* begin *

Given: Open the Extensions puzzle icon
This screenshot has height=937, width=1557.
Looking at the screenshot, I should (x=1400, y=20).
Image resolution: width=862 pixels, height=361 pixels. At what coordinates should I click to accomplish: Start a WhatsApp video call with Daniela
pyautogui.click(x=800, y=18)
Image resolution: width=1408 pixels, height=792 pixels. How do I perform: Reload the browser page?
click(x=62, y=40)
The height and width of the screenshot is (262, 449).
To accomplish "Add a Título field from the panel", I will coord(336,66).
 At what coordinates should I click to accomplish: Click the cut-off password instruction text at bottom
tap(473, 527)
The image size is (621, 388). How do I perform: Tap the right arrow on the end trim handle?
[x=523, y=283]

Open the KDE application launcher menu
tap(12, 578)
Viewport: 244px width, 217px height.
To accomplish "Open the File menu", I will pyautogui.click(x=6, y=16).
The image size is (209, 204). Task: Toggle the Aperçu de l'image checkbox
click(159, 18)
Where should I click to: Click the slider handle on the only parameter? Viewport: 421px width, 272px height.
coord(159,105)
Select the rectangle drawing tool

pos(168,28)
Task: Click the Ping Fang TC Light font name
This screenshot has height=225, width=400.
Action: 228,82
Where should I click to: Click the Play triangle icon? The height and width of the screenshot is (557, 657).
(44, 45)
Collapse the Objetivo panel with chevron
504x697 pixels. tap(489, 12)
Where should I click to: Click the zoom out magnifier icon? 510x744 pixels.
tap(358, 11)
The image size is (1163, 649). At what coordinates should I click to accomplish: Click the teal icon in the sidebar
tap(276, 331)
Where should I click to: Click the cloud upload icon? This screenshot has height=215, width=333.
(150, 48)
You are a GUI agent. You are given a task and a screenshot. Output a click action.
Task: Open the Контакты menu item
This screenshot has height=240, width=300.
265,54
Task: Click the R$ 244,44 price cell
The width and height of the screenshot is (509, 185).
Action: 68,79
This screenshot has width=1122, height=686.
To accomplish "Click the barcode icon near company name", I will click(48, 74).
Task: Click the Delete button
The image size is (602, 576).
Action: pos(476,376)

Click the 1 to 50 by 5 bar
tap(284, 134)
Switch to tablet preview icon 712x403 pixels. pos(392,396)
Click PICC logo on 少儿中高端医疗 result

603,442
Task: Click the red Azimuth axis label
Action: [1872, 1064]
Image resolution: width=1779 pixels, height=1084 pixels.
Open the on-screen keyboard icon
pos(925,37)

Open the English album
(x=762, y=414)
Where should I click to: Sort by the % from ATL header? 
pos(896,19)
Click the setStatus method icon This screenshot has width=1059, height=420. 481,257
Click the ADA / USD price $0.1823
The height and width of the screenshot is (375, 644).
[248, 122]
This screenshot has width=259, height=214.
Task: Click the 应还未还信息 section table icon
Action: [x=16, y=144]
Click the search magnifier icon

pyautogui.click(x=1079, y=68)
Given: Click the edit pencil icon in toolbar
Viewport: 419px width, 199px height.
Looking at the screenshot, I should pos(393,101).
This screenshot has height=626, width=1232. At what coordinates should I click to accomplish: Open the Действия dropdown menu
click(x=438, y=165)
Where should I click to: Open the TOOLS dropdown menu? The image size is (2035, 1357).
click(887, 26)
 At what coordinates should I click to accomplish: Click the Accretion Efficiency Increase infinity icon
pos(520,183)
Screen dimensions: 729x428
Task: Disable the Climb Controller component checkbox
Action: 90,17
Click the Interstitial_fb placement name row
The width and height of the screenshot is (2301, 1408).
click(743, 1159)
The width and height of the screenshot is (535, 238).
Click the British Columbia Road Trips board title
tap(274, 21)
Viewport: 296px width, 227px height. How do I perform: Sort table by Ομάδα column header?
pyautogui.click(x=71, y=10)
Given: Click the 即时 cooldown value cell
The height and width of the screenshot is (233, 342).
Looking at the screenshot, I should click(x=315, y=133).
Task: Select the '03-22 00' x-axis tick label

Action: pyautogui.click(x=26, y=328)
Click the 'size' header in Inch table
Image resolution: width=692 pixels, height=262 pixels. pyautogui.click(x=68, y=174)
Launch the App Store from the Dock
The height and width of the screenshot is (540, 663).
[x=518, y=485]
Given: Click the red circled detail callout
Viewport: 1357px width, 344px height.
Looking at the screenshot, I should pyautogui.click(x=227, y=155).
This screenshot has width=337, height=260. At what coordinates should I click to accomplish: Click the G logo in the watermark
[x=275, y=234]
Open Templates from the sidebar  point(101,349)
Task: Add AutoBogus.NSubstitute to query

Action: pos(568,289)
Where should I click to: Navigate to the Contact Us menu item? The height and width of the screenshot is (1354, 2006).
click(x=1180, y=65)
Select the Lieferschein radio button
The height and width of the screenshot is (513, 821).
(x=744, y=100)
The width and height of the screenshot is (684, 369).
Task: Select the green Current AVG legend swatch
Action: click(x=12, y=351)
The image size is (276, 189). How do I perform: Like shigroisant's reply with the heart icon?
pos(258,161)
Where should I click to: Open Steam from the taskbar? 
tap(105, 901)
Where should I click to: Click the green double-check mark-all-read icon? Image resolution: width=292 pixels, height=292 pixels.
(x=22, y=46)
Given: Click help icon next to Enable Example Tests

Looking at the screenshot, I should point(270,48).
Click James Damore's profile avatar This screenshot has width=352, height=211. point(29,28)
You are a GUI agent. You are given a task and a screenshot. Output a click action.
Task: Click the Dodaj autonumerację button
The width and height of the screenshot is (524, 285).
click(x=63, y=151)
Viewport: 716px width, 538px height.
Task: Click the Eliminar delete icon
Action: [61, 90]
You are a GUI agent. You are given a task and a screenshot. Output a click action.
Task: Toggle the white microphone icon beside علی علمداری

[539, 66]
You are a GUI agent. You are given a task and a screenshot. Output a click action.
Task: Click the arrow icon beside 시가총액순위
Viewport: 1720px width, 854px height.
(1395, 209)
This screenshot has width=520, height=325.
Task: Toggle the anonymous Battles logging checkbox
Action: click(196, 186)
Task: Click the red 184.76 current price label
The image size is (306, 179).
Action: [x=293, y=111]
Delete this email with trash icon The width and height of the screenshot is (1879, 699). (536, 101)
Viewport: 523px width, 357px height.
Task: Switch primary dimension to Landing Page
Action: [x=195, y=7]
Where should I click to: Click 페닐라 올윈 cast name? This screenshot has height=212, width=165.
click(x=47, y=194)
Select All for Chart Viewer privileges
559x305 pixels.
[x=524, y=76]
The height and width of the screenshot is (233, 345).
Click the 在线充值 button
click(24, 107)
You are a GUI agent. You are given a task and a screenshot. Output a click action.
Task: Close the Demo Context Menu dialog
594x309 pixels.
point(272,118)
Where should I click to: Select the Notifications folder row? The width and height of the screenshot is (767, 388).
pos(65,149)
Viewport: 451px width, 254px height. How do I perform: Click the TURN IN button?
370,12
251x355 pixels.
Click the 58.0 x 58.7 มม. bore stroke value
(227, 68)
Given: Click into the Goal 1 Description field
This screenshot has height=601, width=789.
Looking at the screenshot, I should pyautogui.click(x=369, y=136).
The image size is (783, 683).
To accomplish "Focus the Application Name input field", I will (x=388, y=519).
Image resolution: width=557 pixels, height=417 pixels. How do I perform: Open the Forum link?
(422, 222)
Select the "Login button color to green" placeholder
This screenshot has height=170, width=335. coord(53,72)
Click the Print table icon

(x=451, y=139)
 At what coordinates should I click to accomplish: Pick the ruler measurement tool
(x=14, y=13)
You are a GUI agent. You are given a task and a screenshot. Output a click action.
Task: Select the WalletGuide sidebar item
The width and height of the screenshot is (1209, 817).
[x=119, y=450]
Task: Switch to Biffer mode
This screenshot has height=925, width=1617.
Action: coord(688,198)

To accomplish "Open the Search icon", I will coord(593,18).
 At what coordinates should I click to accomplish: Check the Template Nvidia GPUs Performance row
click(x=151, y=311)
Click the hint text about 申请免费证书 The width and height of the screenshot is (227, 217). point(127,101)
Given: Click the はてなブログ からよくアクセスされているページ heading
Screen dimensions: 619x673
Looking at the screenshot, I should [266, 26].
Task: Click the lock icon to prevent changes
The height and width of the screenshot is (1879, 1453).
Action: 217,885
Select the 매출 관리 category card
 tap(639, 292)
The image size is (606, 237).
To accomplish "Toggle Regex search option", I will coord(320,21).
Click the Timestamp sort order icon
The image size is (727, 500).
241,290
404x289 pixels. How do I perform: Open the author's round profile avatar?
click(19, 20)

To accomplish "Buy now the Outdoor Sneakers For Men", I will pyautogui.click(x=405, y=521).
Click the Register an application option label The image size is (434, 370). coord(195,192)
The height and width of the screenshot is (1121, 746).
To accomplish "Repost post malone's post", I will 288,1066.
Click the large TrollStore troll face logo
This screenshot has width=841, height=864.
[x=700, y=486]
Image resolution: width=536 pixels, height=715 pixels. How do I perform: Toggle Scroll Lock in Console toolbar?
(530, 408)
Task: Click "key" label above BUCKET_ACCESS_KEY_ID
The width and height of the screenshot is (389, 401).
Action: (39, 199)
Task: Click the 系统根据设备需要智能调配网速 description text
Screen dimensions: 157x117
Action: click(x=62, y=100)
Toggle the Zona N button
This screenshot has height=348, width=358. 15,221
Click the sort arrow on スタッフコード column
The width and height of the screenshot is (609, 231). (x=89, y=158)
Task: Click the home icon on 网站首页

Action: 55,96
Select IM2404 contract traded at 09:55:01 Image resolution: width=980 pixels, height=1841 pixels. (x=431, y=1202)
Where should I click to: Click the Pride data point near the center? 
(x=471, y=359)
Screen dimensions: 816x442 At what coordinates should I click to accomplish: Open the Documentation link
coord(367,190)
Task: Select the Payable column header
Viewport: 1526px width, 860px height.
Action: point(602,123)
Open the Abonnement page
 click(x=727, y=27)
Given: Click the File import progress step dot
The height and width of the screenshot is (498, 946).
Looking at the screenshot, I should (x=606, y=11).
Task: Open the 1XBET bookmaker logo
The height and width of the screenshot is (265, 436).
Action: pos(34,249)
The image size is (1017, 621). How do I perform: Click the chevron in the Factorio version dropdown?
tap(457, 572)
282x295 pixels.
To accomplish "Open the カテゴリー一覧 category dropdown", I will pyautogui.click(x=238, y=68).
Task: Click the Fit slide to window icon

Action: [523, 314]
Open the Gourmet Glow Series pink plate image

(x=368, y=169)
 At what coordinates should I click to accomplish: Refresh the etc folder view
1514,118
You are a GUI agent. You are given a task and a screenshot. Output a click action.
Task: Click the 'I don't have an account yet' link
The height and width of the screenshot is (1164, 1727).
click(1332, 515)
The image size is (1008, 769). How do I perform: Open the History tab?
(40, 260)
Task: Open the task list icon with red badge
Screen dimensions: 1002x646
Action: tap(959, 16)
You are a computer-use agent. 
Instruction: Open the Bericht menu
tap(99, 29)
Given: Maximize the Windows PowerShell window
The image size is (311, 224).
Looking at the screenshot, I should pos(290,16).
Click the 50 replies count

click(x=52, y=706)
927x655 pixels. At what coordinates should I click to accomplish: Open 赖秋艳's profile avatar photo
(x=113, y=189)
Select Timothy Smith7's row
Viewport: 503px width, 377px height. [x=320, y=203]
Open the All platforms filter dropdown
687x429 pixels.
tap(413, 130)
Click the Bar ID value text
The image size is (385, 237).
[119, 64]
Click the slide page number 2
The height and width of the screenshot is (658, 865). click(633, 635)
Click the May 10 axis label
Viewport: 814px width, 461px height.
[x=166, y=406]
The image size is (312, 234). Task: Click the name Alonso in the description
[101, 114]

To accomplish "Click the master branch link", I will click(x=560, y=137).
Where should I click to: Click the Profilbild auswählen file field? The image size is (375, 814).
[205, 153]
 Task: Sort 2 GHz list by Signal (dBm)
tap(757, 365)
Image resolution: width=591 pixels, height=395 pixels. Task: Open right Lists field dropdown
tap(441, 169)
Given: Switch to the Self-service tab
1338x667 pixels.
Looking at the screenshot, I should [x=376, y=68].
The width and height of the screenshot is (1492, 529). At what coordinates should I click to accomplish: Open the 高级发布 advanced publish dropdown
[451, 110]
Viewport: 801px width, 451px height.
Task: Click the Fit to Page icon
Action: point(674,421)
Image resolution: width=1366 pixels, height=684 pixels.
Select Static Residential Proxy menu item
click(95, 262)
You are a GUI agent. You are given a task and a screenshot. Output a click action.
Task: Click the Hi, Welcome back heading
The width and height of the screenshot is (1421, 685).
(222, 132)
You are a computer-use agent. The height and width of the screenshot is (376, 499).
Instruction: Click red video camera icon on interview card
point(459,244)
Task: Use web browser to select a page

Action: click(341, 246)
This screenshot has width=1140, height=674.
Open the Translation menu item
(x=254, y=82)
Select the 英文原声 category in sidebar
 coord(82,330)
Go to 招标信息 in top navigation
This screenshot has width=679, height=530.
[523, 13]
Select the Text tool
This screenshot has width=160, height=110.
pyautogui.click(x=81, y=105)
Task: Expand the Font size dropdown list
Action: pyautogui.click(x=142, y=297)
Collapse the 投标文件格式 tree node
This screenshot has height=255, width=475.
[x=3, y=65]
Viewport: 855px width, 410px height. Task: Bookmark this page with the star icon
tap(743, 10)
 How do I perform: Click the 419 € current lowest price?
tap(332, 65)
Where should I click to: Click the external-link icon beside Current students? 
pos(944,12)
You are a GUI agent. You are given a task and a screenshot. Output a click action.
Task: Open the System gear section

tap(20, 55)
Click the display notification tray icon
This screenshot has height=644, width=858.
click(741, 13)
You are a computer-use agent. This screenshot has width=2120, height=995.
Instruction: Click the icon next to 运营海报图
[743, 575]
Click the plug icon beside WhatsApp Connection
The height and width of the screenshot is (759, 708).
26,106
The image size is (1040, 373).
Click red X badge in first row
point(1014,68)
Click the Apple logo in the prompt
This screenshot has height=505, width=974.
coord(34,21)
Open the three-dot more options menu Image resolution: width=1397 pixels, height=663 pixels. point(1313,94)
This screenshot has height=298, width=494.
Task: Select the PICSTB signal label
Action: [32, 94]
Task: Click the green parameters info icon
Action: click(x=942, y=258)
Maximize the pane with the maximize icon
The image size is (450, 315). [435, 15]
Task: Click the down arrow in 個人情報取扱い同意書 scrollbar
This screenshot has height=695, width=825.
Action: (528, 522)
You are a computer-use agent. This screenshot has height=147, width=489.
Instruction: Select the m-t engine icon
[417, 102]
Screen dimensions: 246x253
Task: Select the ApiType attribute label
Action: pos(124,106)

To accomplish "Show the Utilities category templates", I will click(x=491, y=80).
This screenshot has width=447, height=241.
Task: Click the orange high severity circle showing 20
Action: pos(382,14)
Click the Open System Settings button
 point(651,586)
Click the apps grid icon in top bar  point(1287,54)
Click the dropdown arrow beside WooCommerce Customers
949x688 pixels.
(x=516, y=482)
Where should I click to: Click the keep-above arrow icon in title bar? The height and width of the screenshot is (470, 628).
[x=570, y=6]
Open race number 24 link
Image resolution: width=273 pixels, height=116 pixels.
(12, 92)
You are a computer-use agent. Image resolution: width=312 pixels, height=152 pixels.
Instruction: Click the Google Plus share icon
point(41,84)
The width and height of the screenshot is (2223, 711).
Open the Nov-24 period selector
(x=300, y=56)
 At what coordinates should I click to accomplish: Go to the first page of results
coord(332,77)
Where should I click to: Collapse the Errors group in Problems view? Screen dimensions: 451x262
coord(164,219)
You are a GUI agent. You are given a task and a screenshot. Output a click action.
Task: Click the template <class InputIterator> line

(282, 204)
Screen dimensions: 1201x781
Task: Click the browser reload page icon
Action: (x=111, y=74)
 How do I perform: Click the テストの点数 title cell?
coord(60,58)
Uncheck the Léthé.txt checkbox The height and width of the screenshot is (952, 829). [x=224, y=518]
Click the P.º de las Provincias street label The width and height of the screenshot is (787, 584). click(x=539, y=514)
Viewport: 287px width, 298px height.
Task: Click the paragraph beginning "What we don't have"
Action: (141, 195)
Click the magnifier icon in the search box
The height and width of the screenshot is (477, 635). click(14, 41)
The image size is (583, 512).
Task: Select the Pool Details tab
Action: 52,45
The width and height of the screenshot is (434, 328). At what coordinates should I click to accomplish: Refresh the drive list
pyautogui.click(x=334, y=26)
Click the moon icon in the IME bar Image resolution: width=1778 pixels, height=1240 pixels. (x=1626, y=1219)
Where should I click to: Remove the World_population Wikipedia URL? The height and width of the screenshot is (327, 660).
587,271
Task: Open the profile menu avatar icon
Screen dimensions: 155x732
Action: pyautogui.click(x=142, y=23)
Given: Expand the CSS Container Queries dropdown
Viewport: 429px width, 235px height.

* end *

TASK OBJECTIVE
Duplicate the lines of the material from the one containing "Given: Click the 即时 cooldown value cell" through the one containing "Action: pos(568,289)", including both ends.

SOLVED EXERCISE
Given: Click the 即时 cooldown value cell
The height and width of the screenshot is (233, 342).
Looking at the screenshot, I should click(x=315, y=133).
Task: Select the '03-22 00' x-axis tick label

Action: pyautogui.click(x=26, y=328)
Click the 'size' header in Inch table
Image resolution: width=692 pixels, height=262 pixels. pyautogui.click(x=68, y=174)
Launch the App Store from the Dock
The height and width of the screenshot is (540, 663).
[x=518, y=485]
Given: Click the red circled detail callout
Viewport: 1357px width, 344px height.
Looking at the screenshot, I should pyautogui.click(x=227, y=155).
This screenshot has width=337, height=260. At what coordinates should I click to accomplish: Click the G logo in the watermark
[x=275, y=234]
Open Templates from the sidebar  point(101,349)
Task: Add AutoBogus.NSubstitute to query

Action: pos(568,289)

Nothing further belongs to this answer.